My six-year-old was very happy to show Daddy around for the first time, my four-year-old didn’t want to go home, my wife was happily trawling around in the pro pool, and life was suddenly very pleasant again indeed.

I suppose that’s where I got the strength to start wrestling with the computer again, which I did until about 04.30 this morning.

Who Would You Like To Pay To Not Work?

Don’t get me wrong, I didn’t mean “who would you like to bribe so you don’t have to work”. Rather, who would you like to pay to make them stop working?

That’s an interesting dimension of the EU’s Common Agriculture Policy (one which is due to be done away with today by the way), which BBC correspondent Mark Mardell happily explores in a great blog post which you can read by clicking here. Since it’s already posible to pay farmers for not cultivating parts of their lands, he argues, why stop there? Why not pay other professionals for not doing their jobs?

For instance, I could think of quite a number of politicians, whom I would be quite happy to pay for them not to do any more work.

Oh wait a minute… I already do.

Oh, bother.

Dr. Phil, Our Country Is Breaking Up

With Belgium balancing on the edge of divorce, maybe it’s time to call in relations expert Dr. Phil – a fun fictional account of which can be read here (warning: satire).


I was going to write w few short lines for Foodwire today about the troubles Greek farmers are currently having to find new goats to use to produce Feta cheese, which under new EU rules can only be produced in Greece. They need to get new animals, because many of the old ones burned in the widespread forest fires there this summer.

As I said, I was going to write something intelligent about this but I couldn’t get my head around it – all I could think of was that grilled Feta sounds rather tasty, especially with some decent roasted meat. I’ve never knowingly tasted grilled goat, but maybe it’s as good as lamb.

But then I felt very ashamed of myself, because the fires claimed a number of human lives. Under the most dreadful of conditions, that is. My colleague Patrik had the hardly enviable assignment some time ago of going there and reporting on it all on TV, an experience from which he returned both shaken and stirred. TV images can never convey the full horror, he told me.

It’s all too easy to forget that there are real people on the often ghastly news images we see every day. Real lives are being ruined, real people lose loved ones. Many of us in the media subconsciously turn their feelings off, distantiating themselves from the truth behind the lines – with a devastating effect on their ability to report in a way that brings the reailty over, I believe.

Others let it affect them to the point when they cannot take it anymore.
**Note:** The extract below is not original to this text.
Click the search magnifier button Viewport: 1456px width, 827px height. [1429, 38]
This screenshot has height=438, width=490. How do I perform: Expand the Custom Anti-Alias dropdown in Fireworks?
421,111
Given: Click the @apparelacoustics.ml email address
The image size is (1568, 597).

Only yesterday, I heard an interview with a journalist whose task it was to sort and edit TV footage from various horrorful evets around the world every morning.
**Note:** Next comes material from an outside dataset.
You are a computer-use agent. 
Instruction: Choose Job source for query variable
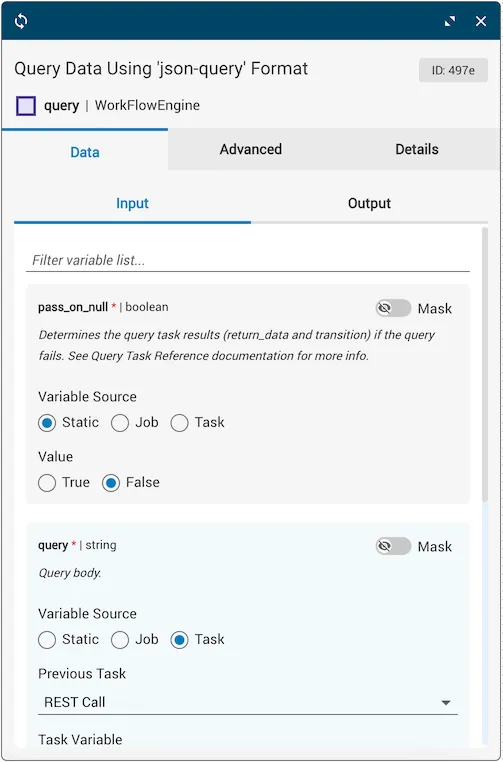point(120,640)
“I often cried at the news desk”, she admitted, and eventually decided to quit and spend the rest of her life trying to do things that would make people happy instead. She felt that the news simply could not do that.

I have the deepest sympathy or that. But, then again, if the world never hears of those things, will anyone ever decide to help? However – with too much horror stories, we all choke, turn off, and descend into aid fatigue. Where do you draw the line?

That is just one of the many delicate decisions we journalists face every day. In my case, it contributed to skipping the goats story: forgive me, but I did not want to take the focus away from the people.

But maybe I was wrong – maybe that would have helped to convey the extent of the disaster.